Learn to value different perspectives when caring for patients with varying backgrounds. Healthcare workers of diverse nationalities "need to take some time to develop cultural competence and understand each other's points of view and customs," says Mary Jane Harris, PT, director of accreditation for the American Physical Therapy Association. If you see an unmet need for cultural training, discuss it with your human resources department.

Learn from Each Other

Assume that you and your coworkers of different nationalities have much to learn from each other. "The exchange of ideas between professionals is an enrichment, but it may be perceived as a threat by some," Kingma says. "So it's important to explain why you practice the profession the way you do."

Help with Language Training

Linguistic competence is relative: Your coworker from abroad most likely speaks English better than you speak his native language. Respect language differences, and point colleagues to educational resources where appropriate.

Be Inclusive

On the flip side, a common language may bind a group of workers from another country. Make an effort to bring these employees into your own workplace social circle; don't assume they're intentionally isolating themselves.

Accept Cultural Beliefs

Respect coworkers' cultural taboos. For example, "people from Islamic countries have a gender issue," Harris says.
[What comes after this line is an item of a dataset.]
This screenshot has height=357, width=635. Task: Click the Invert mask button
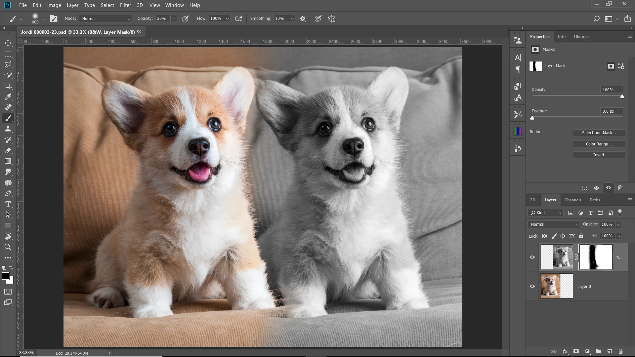coord(599,155)
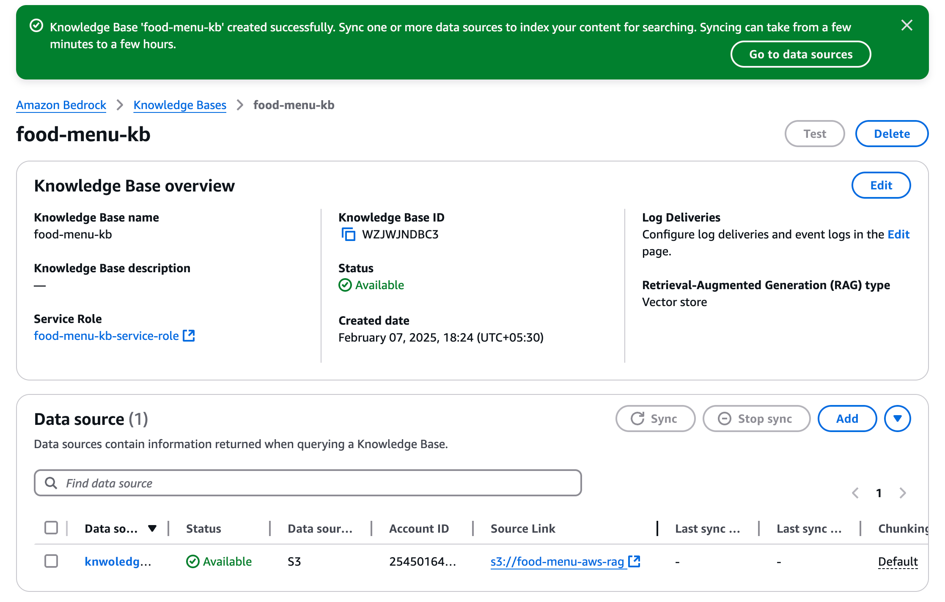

Among physical therapists, men will treat only men, and women only women, she explains. Look for a workaround rather than a confrontation.
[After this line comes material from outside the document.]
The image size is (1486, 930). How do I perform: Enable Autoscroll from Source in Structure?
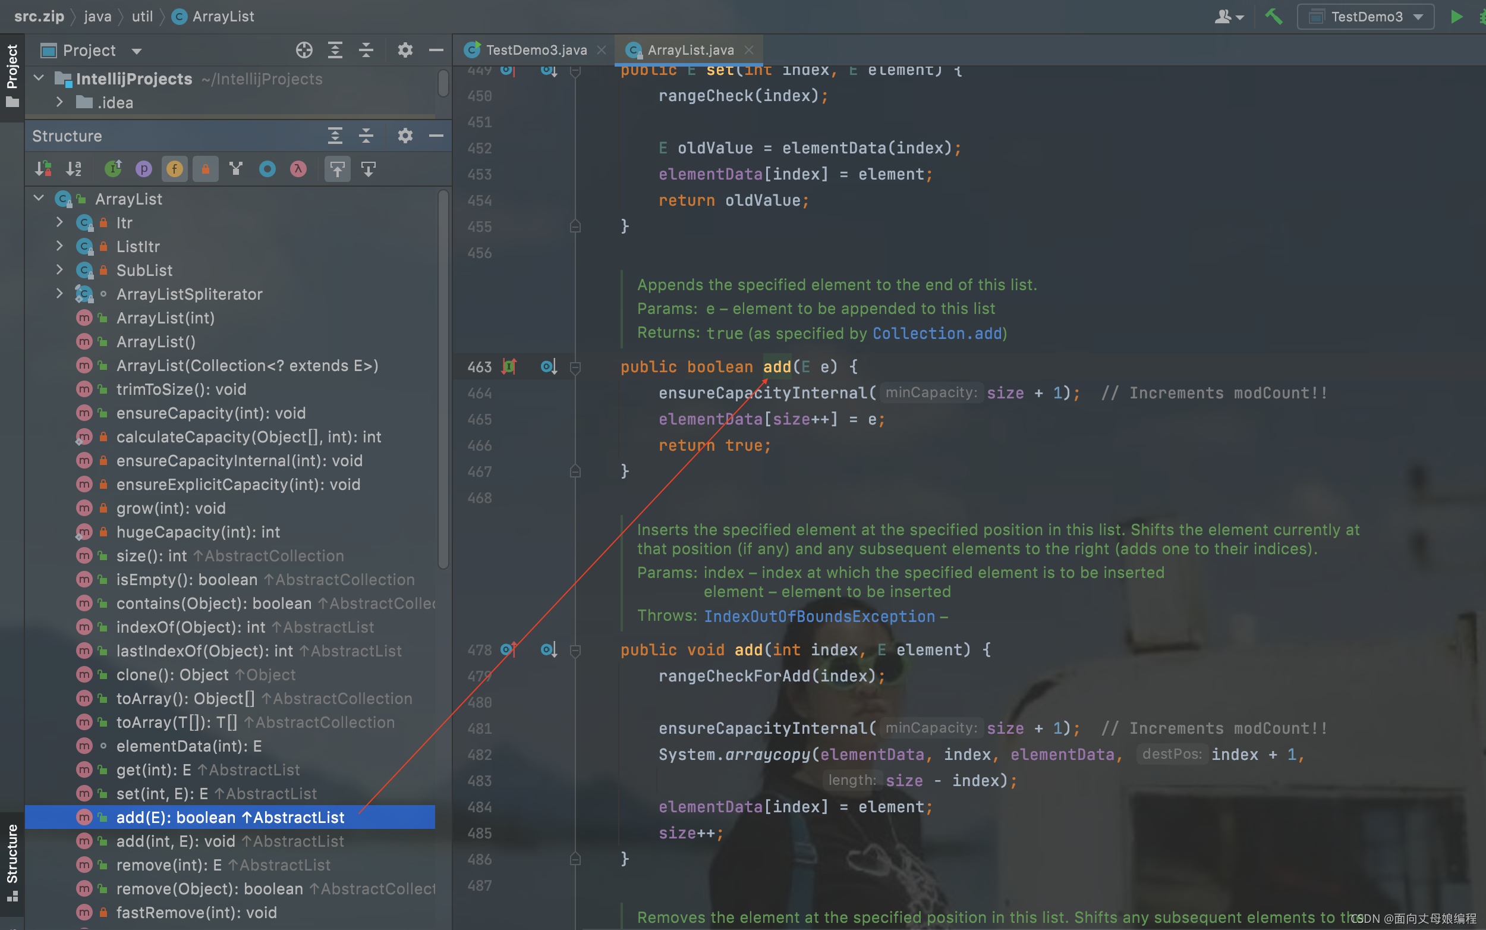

Involve HR When Appropriate

Tensions may arise between American healthcare workers and their supervisors from other countries. If the situation begins to affect your performance, approach your human resources department or diversity officer for help. Explain that your top priority is optimal patient care.

Elevate Cultural Competence

Prod your employer to create an environment that makes a virtue of differences in nationality and culture among both staff and patients. For example, Massachusetts General Hospital in Boston sends all workers who have patient contact to a workshop on culturally competent care.

Improve the Profession Together

In an era when many Americans worry their jobs will be shipped overseas or taken over by immigrant workers, some healthcare professionals may be concerned that their own jobs are at risk. But in the healthcare industry, staffing shortages in most occupations are projected to continue for the foreseeable future. Work with your colleagues to improve pay and working conditions for all healthcare professionals.

In 21st-century America, patients and their healthcare providers are becoming more multicultural every year. Healthcare professionals who learn to work effectively with their international colleagues are likely to provide the best patient care -- and earn superior professional rewards.